Da questo punto in poi ad ogni terzina sembra si accresca il dolore del Conte Ugolino, le parole sembrano più lente e dolorose.

 L’enjabament che si collocano in questa terzina:

“e io senti’chiavar l’uscio

All’orribile torre; ond’io guardai

Nel viso a’mie’ figliuol senza far motto”

Accelerano la lettura del testo creando uno suspens che da la percezione che qualcosa sta per cambiare di colpo. Ora nella narrazione di Ugolino compaiono i suoi figli, Anselmuccio e Gaddo. La particolarità di queste terzine è il loro modo di trasmettere il silenzio e il dolore che adesso non è solo del Conte ma anche dei suoi figli che domandano del pane. L’endecasillabo più toccante è:

“Padre, assai ci fia men doglia
se tu mangi di noi: tu ne vestisti
queste misere carni, e tu le spoglia”.

 

Ugolino essendosi accorto della situazione drammatica e sentendosi impotente davanti al dolore dei figli, si morde le mani, proprio ad esorcizzare il dolore del cuore con il dolore fisico, ma i bambini nella loro ingenuità e amore verso il padre, pensano che lo faccia per fame, e offrono loro stessi pur di non vederlo soffrire, pronunciando una frase terribile ma allo stesso tempo impregnata d’amore, gli propongono di mangiarli, lui li ha creati e lui li può anche distruggere. Ugolino ripensando a quel momento grida: “ahi dura terra, perché non t’apristi?” un grido di liberazione e sfogo, di rabbia, mondo crudele e infame apriti e inghiottimi, ma non farmi vedere i miei figli soffrire a causa mia.

E ancora c’è un intercalare di silenzio, leggendo con attenzione questi versi, si ha la sensazione di essere presenti nella torre con il conte e i figli e di essere partecipi al loro calvario. Gaddo con una voce sferzata dalla fame si getta ai piedi del padre e chiede aiuto: “Padre mio, ché non mi aiuti?”, dopo aver detto questo muore, e in qualche modo si viene a rompere quell’equilibrio che si era creato con quegli spazi di silenzio, di colpo la situazione si ribalta, in soli due giorni, muoiono il resto dei figli di Ugolino.
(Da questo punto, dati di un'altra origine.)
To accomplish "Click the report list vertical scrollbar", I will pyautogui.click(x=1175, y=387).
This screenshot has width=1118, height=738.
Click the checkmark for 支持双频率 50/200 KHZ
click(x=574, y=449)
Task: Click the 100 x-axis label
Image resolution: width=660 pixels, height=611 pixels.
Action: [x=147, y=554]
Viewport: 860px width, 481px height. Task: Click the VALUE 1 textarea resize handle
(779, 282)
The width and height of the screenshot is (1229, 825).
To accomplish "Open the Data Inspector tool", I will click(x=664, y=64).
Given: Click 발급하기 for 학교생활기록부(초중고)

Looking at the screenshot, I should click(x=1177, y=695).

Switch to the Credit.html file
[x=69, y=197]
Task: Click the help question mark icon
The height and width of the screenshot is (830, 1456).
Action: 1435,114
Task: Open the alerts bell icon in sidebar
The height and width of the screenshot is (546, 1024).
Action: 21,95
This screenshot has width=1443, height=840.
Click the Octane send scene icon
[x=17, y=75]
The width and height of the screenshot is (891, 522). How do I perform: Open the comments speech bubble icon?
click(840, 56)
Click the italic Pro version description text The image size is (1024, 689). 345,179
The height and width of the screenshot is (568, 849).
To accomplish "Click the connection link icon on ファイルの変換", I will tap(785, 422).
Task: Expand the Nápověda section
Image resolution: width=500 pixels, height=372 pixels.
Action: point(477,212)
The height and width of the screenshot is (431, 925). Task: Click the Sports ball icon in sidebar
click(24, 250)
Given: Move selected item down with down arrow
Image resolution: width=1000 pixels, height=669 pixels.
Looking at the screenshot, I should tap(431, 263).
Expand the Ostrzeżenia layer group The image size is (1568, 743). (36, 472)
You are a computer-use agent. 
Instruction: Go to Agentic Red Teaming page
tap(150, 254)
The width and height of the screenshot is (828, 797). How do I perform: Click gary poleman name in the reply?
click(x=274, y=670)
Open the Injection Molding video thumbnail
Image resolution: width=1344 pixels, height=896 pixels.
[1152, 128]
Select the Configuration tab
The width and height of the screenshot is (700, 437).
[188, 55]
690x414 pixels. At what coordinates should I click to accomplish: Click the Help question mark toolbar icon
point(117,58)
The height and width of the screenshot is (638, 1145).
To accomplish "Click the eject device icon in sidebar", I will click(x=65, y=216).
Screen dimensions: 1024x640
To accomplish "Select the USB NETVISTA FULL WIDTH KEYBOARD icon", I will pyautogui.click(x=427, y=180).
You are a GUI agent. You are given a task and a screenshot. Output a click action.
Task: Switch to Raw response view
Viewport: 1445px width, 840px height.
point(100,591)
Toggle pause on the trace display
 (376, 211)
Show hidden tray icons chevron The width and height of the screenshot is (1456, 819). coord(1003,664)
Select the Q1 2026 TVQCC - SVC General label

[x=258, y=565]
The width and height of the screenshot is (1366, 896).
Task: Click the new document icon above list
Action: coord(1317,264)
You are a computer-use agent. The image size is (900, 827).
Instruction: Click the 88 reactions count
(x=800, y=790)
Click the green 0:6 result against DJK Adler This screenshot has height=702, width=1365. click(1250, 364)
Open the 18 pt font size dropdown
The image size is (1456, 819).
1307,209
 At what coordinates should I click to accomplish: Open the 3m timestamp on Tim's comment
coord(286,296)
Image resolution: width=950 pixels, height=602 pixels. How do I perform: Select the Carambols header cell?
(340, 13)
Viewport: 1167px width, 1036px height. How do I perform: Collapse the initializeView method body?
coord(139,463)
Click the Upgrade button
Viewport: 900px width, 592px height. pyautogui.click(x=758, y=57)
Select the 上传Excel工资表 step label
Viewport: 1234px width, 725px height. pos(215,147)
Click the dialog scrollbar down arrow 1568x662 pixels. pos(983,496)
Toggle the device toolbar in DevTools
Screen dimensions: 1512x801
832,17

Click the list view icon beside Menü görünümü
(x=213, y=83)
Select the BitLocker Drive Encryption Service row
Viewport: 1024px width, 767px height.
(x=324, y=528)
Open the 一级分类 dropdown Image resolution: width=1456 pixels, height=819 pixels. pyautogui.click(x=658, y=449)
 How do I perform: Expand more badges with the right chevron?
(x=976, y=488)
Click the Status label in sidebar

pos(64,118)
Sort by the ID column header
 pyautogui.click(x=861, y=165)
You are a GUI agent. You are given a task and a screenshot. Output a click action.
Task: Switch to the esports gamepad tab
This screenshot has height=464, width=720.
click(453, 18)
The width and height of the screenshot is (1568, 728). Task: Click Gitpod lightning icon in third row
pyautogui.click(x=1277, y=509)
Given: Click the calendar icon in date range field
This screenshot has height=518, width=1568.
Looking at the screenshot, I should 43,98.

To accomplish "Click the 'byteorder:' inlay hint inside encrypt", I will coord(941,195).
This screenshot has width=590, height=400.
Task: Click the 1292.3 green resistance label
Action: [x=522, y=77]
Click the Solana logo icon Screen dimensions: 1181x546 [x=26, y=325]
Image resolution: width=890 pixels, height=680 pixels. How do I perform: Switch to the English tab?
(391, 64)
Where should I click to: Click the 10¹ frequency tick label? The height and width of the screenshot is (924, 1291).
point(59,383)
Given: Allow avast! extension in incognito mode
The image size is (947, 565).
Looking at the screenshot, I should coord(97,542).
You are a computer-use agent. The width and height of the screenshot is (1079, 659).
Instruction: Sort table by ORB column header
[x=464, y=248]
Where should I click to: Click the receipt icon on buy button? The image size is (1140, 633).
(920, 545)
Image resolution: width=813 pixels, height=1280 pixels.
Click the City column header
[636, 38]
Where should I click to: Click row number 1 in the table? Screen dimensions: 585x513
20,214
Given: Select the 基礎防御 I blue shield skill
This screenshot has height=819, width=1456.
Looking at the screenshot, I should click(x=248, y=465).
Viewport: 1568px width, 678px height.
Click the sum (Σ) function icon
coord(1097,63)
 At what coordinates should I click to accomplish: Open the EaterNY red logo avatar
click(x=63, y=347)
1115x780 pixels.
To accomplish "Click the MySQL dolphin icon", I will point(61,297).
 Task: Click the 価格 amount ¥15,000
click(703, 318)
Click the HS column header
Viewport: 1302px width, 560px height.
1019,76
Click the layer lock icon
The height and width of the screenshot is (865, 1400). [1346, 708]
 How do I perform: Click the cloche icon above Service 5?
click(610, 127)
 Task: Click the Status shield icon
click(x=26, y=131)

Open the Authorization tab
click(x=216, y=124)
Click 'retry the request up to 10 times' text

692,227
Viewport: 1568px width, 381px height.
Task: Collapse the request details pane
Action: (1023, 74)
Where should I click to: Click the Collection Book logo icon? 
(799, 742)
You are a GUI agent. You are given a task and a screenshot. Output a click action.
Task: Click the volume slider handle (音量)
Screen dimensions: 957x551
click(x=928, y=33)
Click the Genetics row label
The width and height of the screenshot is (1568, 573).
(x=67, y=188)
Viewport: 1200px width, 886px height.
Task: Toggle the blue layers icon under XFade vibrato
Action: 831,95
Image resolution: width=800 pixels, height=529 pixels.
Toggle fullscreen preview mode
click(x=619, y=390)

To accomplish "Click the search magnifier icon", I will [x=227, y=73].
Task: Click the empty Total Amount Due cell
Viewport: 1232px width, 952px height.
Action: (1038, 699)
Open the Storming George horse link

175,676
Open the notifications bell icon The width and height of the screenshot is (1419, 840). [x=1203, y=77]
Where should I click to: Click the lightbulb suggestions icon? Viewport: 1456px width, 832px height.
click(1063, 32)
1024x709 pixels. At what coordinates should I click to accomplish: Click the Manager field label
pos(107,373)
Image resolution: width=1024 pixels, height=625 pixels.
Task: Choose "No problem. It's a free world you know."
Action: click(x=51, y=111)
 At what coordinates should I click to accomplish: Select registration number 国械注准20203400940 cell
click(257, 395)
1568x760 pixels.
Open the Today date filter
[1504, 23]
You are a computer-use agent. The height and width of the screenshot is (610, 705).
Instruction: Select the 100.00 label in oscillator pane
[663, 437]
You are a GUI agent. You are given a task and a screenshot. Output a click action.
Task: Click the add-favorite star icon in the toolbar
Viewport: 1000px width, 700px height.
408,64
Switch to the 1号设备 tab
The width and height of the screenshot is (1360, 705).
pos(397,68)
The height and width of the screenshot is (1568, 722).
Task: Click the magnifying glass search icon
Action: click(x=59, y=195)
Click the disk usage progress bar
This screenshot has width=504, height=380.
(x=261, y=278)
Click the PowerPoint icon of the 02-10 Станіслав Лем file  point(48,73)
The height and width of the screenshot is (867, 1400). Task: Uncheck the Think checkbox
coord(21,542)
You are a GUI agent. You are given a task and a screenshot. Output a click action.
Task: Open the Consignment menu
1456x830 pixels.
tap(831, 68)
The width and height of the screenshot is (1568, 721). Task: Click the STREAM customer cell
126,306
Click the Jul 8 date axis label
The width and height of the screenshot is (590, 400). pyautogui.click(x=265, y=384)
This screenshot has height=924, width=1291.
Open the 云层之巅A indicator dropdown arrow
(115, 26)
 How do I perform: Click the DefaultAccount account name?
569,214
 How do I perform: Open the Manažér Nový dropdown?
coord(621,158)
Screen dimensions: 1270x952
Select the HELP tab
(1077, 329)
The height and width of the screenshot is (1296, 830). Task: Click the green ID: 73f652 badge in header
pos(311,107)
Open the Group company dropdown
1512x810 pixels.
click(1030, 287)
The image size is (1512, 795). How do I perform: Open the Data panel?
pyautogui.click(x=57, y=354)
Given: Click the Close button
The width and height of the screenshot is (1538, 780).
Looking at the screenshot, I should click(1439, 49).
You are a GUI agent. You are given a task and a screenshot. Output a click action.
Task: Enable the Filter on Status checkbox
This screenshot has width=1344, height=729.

La terzina che segue è forse una delle più famose della Divina Commedia:

“già cieco, a brancolar sovra ciascuno,
e due dì li chiamai, poi che fur morti.
Poscia, più che ‘l dolor, poté ‘l digiuno”

 

Questi tre versi si possono analizzare in due differenti modi: non considerando la cornice di fame del canto possiamo interpretare che: essendo passati 8 giorni senza cibo, vengono a mancare la vista e la lucidità celebrale, considerando anche la pressione psicologica del Conte Ugolino, la pazzia e la solitudine aumentano il suo dolore, il Conte chiama i suoi figli anche sapendo che sono morti. In questo contesto l’ultimo verso si colloca in modo perfetto, la fame non potè nulla contro il dolore e la pazzia, e anche lui si lasciò morire. Infatti Alcuni documenti dell’epoca, tramandano che quando fu aperta la torre dopo 9 giorni i corpi vennero trovati intatti; la tesi che Ugolino sia morto di fame viene avvalorata dal fatto che se si fosse cibato dei suoi figli sarebbe vissuto più di 9 giorni.

Ma non bisogna dimenticare che l’intero canto è incentrato sul mangiare e sulla fame, se non fosse stato così, non saremmo mai arrivati alla conclusione che Ugolino possa aver mangiato i suoi figli.

Una risposta a questo dilemma si può trovare anche analizzando i tratti psicologici che si evincono dal canto del Conte: un uomo potente in vita, audace e ribelle, ma dotato di grande affetto verso i suoi cari, il dolore che prova è sicuramente sincero, traendo spunto dal sogno che fa nella torre, possiamo accorgerci, che le cagne sono il simbolo della fame, che attaccano tutti i lupicini, compreso il padre,e che anche essendo stanchi, i lupicini, non vengono divorati dal padre.